Later yet Jenni Momsen and I exchanged some emails on the subject:

On Wed, Mar 02, 2005 at 02:47:32PM -0500, Jennifer Momsen wrote:
> On Mar 2, 2005, at 2:08 PM, Ry4an Brase wrote:
> > On Wed, Mar 02, 2005 at 01:48:49PM -0500, Jennifer Momsen wrote:
> > > I read your experimental set-up a while back, and forgot to tell
> > > you what I thought. Namely, I think you will find your hypothesis
> > > (it's not a theory, yet) not supported by your experiment.
> > > Temperature is probably critical to beer quality (I'm thinking of
> > > the ideal gas law, here - Eric has some other ideas as to why
> > > temperature is probably important). In any case, your experimental
> > > design could be improved.
> >
> > They're all to be served at the same temperature, it's just
> > temperatures through which they pass that I'm wondering about.
> > What's more, what I'm really wondering is if the temperatures
> > through which they pass after I purchase them matter given all the
> > temperatures through which they likely passed before I got a crack
> > at them.  I agree it's possible that keeping it within a certain
> > temperature range for all of its life may yield a better drinking
> > beer, but I also suspect that what damage can be done has already
> > been done during shipping.
> Yes, this was clear. I think temperature is of such importance that
> when shipping, manufacturers DO pay attention to temperature. But hey,
> I'm an optimist.

I suspect the origin and destination are probably promised some form of
temperature control, but I suspect in actuality so long as the beer
doesn't freeze and explode the shipper doesn't care a whit.

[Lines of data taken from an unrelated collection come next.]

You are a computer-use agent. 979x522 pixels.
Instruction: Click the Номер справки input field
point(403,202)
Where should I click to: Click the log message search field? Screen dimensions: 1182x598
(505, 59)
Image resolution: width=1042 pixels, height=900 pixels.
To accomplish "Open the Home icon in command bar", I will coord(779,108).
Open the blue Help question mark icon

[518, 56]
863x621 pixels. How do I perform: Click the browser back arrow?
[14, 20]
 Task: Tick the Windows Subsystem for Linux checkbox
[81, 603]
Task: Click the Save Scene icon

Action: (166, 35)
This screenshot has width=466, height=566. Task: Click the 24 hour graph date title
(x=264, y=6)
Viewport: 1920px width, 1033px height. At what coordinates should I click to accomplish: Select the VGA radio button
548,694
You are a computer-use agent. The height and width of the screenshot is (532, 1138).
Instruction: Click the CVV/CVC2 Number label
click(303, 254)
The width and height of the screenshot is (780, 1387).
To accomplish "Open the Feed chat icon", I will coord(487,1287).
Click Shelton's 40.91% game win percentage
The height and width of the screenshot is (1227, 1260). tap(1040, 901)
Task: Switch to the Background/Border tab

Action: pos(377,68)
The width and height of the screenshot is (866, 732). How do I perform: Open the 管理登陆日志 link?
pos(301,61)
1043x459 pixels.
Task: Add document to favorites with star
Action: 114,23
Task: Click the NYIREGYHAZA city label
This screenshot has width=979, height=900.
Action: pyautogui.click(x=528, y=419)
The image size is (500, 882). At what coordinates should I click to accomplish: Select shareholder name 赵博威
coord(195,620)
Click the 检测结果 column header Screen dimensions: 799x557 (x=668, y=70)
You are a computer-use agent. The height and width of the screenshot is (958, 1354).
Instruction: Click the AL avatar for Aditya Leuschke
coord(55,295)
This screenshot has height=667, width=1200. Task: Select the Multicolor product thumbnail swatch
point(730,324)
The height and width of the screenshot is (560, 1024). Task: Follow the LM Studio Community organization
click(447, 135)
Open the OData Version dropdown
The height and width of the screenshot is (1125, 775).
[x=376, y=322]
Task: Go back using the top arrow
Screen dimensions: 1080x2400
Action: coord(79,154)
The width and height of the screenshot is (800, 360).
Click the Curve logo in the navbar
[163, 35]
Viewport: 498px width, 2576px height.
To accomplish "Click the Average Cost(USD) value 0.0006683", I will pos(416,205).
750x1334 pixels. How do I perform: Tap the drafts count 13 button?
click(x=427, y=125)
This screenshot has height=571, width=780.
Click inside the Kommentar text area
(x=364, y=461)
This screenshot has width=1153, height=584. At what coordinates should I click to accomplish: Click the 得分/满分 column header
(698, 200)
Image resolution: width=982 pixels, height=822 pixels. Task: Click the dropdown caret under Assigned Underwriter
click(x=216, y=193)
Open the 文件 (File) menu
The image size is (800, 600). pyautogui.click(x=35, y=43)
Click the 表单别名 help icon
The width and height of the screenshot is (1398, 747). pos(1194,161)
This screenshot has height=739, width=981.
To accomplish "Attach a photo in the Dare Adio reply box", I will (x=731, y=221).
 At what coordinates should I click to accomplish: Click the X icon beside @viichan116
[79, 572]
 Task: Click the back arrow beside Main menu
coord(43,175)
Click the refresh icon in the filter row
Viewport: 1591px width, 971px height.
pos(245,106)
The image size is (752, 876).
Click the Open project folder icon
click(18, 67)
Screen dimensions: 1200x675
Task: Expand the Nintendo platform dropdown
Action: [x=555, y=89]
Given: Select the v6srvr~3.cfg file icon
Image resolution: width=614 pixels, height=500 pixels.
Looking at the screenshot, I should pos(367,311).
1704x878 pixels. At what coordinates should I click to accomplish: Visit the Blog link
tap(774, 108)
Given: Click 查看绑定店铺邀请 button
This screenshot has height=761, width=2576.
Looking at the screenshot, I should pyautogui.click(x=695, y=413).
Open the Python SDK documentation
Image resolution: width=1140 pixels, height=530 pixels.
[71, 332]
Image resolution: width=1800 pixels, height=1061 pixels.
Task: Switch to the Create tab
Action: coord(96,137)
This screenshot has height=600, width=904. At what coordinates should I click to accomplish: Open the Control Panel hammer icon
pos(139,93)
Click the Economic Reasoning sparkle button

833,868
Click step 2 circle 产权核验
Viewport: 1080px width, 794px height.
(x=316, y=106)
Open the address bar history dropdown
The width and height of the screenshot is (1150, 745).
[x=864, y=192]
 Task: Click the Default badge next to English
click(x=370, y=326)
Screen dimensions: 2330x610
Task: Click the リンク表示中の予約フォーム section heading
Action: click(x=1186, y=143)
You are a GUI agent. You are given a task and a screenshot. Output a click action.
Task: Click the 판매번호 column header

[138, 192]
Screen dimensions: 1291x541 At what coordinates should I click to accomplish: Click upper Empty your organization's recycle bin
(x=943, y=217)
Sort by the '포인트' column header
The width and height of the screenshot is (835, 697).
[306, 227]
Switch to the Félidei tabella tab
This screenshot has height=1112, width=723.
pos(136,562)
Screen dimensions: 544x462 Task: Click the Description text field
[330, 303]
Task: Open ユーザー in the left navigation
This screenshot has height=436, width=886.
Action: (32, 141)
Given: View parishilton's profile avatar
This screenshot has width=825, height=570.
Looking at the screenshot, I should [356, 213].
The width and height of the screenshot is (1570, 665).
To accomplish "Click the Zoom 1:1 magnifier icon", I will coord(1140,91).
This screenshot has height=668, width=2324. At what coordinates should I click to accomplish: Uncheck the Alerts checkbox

> > > 1. By having a binary choice, you leave your experiment open to
> > > inconsistencies in rating one beer over another.
> >
> > Explain.  I'd never be having someone compare two different beers,
> > just two like beers with different temperature life-cycles.
> Right. But, what happens when 1a does not repeatedly = 1b for a
> particular taster?

It's the extent of the repeatability that I want to know.  If the
testers are right 50% of the time then I'll have to say it makes no
difference.  If they're right a statistically significant percentage of
the time greater than 50, then it apparently does makes a difference.

> > > 2. Tasters will probably say different more times than not - an
> > > inherent testing bias (i.e. if this is a test, they must be
> > > different).
> >
> > I was thinking of telling them in advance that 50% of the time
> > they'll be the same, but I don't know if that's good or bad policy.
> I think that's called bias. Bias is always bad. However, a clear
> statement of the possible treatments they could encounter should
> alleviate this. But it's still a form of bias that must be
> acknowledged.

Definitely.  I just think you're exactly right that with no prior
information people would say 'different' more often than they say
'same', and I was trying to come up with some way to curb that in
general without affecting any one trial more than any other.

> > > 3. Reconsider having tasters rate the beer on a series of qualities
> > > (color, bitterness, smoothness, etc). This helps to avoid #1 and 2
> > > above, and provides more information for your experiment. This is
> > > what's typically done in taste tests (for example, a recent bitterness
> > > study first grouped tasters into 3 groups (super tasters, tasters,
> > > non-tasters) and then had us rate several characteristics of the food,
> > > not just: is the bitterness between these two samples the same?)
> >
> > I don't see how that improves either.  I'm the first to admit I
> > don't know shit about putting this sort of thing together, but I
> > don't want data on color, bitterness, smoothness, etc.  I understand
> > that if temperature life-cycle really does make no difference then
> > all that data will, with enough samples, be expected to match up,
> > but if I'm not interested in the nature or magnitude of the
> > differences -- only if one exists at all -- why collect it and
> > inject more noise?
> You are right, this does add more data. It doesn't necessarily add
> noise (well, yes it does, when you go from a binary system to a scaling
> system). I know you don't want data on these factors, you just want to
> know whether temperature makes for different beers. But as a scientist,
> I always want to design experiments that can do more than just discover
> if variable X really matters. I'm interested in bigger pictures. So
> yes, you can use a simple design to discover if temperature makes for
> different beers, but in the end you are unable to answer the ubiquitous
> scientific question: So what?

Right, whereas all I want to get from this is the ability to at a party
say (in a snooty voice), "Actually, you're wrong; it doesn't matter at
all." if indeed that's the case.  What's more, I know whatever small
amount of statistical knowledge I once had has atrophied to the point
where I can barely determine "statistically significant" for a given
number of trials with an expected no-correlation probability of 0.5, and
I know I couldn't handle much more than that analysis-wise without
pestering people or re-reading books I didn't like the first time.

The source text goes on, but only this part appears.